While Trump was ambiguous on the subject, it is likely that the children of legal immigrants who have attained US citizenship will be unaffected by the planned policy order.
In the US, birthright citizenship is guaranteed by the 14th Amendment to the Constitution, which reads: “All persons born or naturalized in the United States, and subject to the jurisdiction thereof, are citizens of the United States and of the State wherein they reside.” While originally drafted in 1868 to establish civil rights for freed slaves and their descendents, the amendment has been widely interpreted to grant full citizenship rights to anyone born within the US.
“It was always told to me that you needed a constitutional amendment,” Trump told Axios. “Guess what? You don’t.”
“It’s in the process. It’ll happen . . . with an executive order,” he said.
If Trump intended to press ahead with the executive order, the president would likely face a complete and total backlash.Trump’s critics immediately sounded the alarm on Twitter.
While Trump can issue an executive order on birthright citizenship, that order can then be challenged in court, and overturned if it is found unconstitutional.
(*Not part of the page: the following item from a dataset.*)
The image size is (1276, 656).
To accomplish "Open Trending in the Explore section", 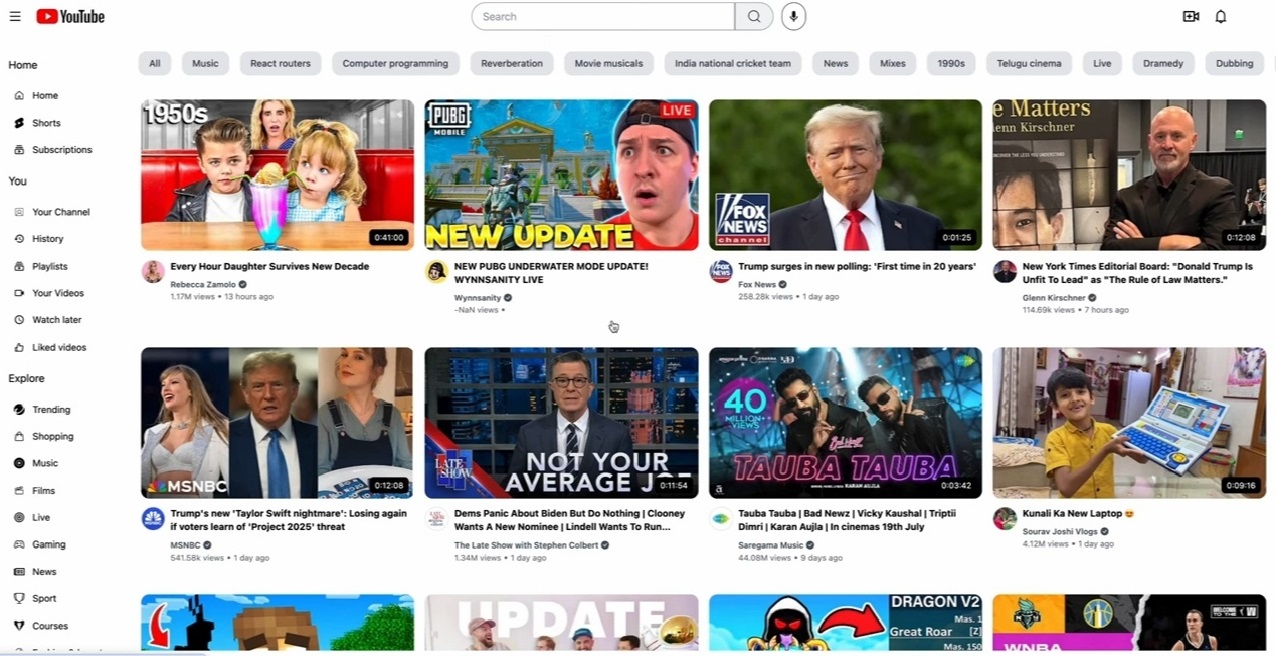I will [x=50, y=410].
This was the case earlier this year and last year when the first iterations of the president’s controversial travel ban were declared unconstitutional by federal courts.
Any executive order issued by Trump would therefore have to fall within the boundaries set by the Constitution, and the Supreme Court would have to determine whether the text of the 14th Amendment actually guarantees birthright citizenship, a matter of intense debate among legal scholars.
A proper originalist interpretation of the US Constitution, as presently written, guarantees American citizenship to those born within our borders, with only a few limited exceptions,” lawyer Dan McLaughlin wrote in a National Review column last month.
However, McLaughlin noted that one line in the Amendment – “and subject to the jurisdiction thereof” – could cause some ambiguity. If Congress were to decide that illegal immigrants are not subject to the jurisdiction of the United States, then the case could be made that the protections of the 14th Amendment do not apply to them. Indeed, at the time of the Amendment’s writing, Senator. Lyman Trumbull argued that “subject to the jurisdiction thereof” meant “not owing allegiance to anybody else,” for example, a foreign country.
Trumbull’s interpretation has been used by opponents of birthright citizenship, like legal scholar Edward J. Erler, to argue against automatic citizenship, but the text of the Constitution can be endlessly dissected and analyzed for different answers.
Some scholars have called for Congress to finally legislate on whether the children of noncitizens are subject to US jurisdiction or not, and end the debate for good.
In a Washington Post op-ed this July, former Trump administration national security official Michael Anton called for such legislation, and argued that “the notion that simply being born within the geographical limits of the United States automatically confers US citizenship is an absurdity — historically, constitutionally, philosophically and practically.”